When you actually apply, the issuer will perform a hard credit check that looks at all the details of your credit report. You'll also need to provide your income to show you can repay your balance. Anything uncovered during a more thorough look into your finances could influence whether you're approved.

Can you be pre-approved and still be rejected?

A credit card pre-approval offer is based on a very limited view of your finances. So, you could be pre-approved, but your credit history or income could cause the issuer to double back with a rejection. Some of the most common reasons you could be rejected despite a pre-approval include:

  • Your income isn't high enough. If the issuer doesn't think you make enough money to pay off your balance, they're likely to turn you down.
  • You already have too many cards. Many issuers limit how many credit cards you can open with them. And a few issuers limit how many new accounts you can have in a given time period. Exceeding these limits earns an instant rejection.
  • You've reached your credit cap with the issuer. Most card issuers will cap the total amount of credit they'll offer you. If you've reached that limit, you won't get any additional credit from that issuer.

If your credit card application is rejected, the card issuer should send you a letter explaining why. If it's something you can address right away, it could be worthwhile to clean up your issues and then call for reconsideration. However, some problems, like too many new accounts, can only be solved by waiting it out.

Can you get a card even if you weren't pre-approved?

Credit card pre-approval is vague. Just as pre-approval doesn't guarantee approval, you could not be pre-approved for a credit card and still apply successfully. In fact, this very thing happened to me not that long ago.

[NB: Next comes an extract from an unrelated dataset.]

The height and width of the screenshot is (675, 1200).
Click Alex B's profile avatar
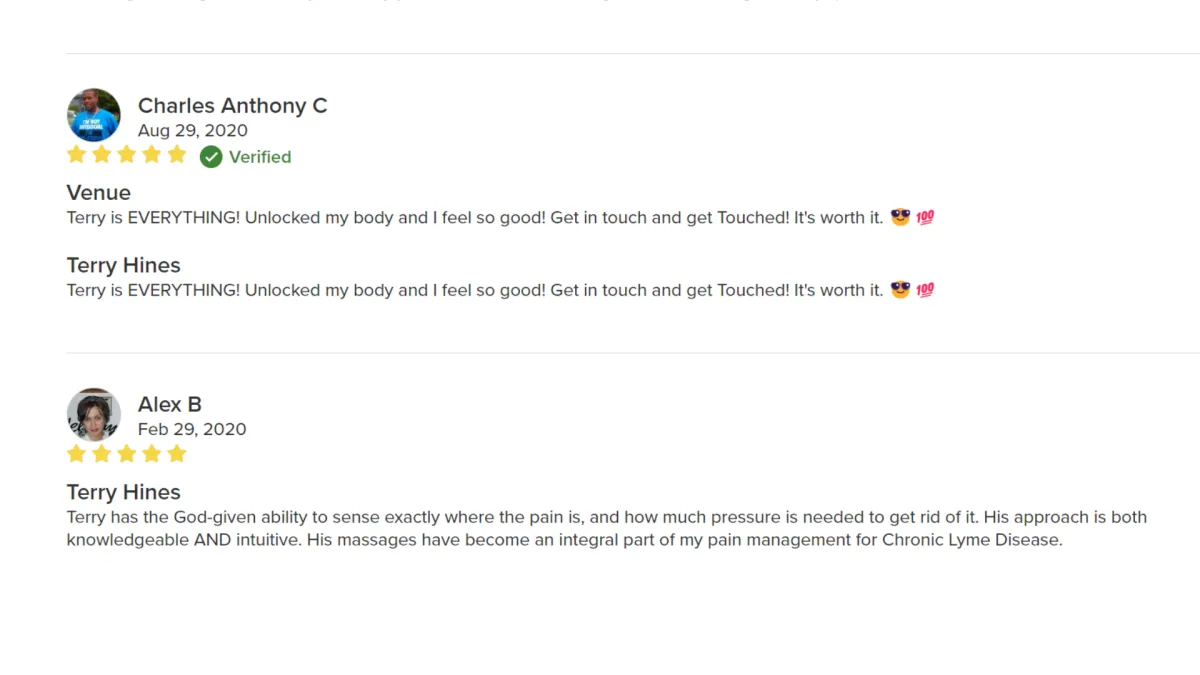coord(94,414)
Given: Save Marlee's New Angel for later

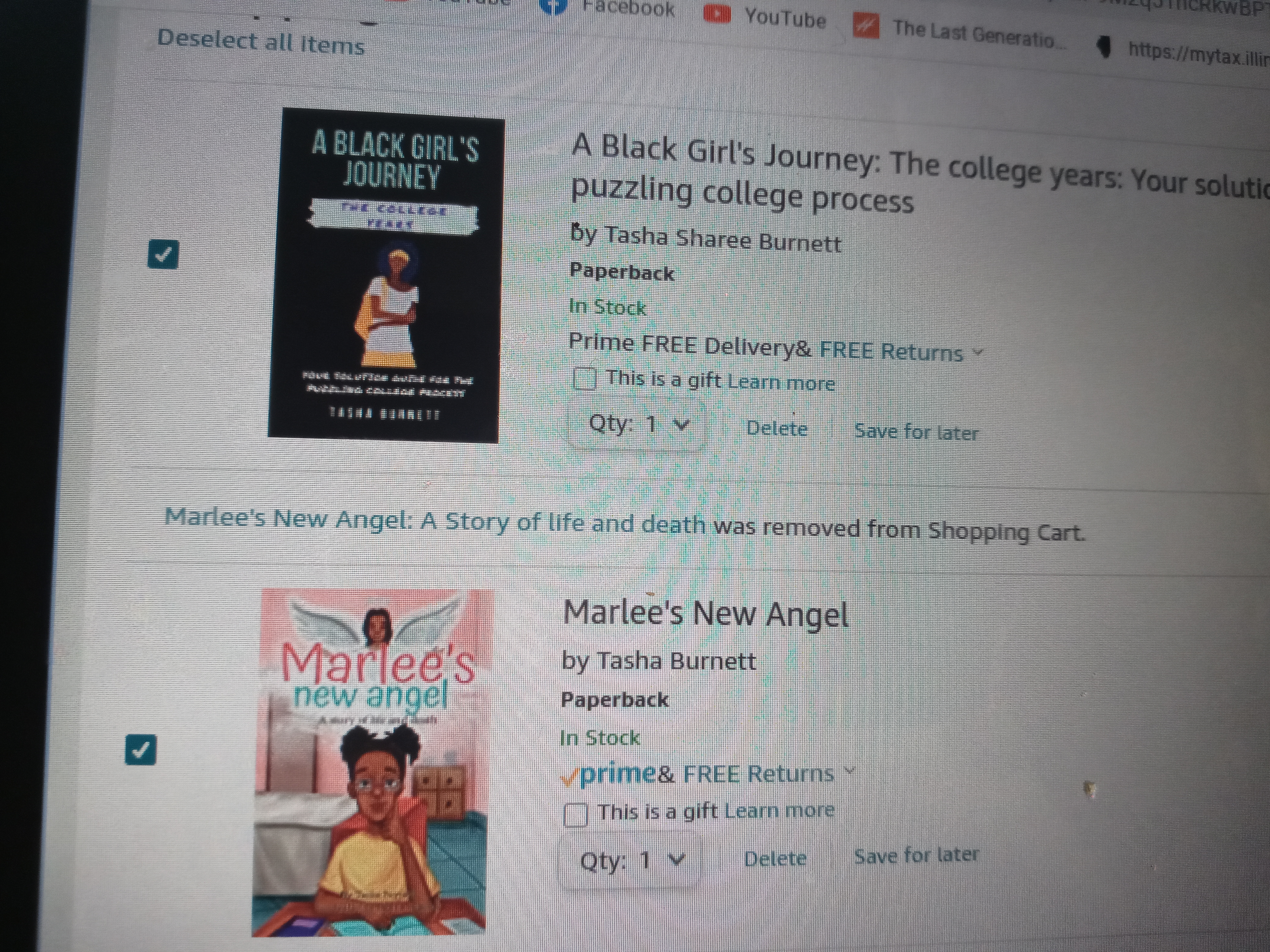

I used Chase's pre-approval page to check for any potential pre-approval offers. Despite having a high credit score -- and being under Chase's 5/24 limit -- the pre-approval page didn't uncover a single Chase card. I know I have a strong credit profile, but even so, I stopped to think about whether I wanted to go through with my application when no pre-approved offers popped up.

I'm glad I did. After a nerve-racking 60 seconds, I got that coveted acceptance screen. Even though I wasn't pre-approved by mail or by net, I still had a brand new Chase credit card coming my way.

Credit has no guarantees

The difference between the pre-approval process and the application process is night and day. Your credit profile might look okay at first glance, but a deeper dive could uncover any number of things that make the issuer think twice about approving your credit card application. (Think of it like the difference between a nightclub in the evening -- and one in full daylight.)

On the other hand, the algorithm's quick glance might not give it enough information to see what a great applicant you are, while a longer look could unveil your true awesomeness.

In other words, while credit card pre-approval is nice to have, it's definitely not the last word. If you've done some research into a specific card and think you have what it takes to get approved, it can be worth applying, pre-approval or no pre-approval.